◆ **Work instruction**
Search the records below for "with" and copy every line it turns up in.

◆ **Data shown**

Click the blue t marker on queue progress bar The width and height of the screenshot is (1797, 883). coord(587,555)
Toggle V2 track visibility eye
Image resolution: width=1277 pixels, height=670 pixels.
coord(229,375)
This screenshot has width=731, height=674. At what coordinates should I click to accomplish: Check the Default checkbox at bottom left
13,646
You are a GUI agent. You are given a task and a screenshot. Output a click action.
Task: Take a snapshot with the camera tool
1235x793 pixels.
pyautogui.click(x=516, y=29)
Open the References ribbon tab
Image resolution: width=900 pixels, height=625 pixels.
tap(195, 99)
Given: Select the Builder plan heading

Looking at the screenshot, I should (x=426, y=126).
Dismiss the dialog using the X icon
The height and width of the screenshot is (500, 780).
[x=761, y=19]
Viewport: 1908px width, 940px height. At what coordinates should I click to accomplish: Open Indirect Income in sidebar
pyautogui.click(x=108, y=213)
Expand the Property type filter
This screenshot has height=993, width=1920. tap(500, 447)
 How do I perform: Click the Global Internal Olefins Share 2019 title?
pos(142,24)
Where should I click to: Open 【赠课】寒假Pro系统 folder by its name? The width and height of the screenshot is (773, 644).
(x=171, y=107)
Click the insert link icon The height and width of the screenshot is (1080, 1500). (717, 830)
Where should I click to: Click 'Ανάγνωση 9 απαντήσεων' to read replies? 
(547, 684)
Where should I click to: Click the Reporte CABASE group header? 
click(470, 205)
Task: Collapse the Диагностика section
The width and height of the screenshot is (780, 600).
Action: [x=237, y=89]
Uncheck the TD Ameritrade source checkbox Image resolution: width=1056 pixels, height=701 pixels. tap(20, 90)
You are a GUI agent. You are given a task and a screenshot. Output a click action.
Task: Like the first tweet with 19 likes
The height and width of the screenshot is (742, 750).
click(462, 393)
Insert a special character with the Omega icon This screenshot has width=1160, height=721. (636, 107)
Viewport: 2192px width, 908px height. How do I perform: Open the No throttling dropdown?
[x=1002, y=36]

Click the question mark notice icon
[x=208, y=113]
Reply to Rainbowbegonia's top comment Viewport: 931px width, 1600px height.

◆ **Solution to this task**
Task: Take a snapshot with the camera tool
Task: Like the first tweet with 19 likes
Insert a special character with the Omega icon This screenshot has width=1160, height=721. (636, 107)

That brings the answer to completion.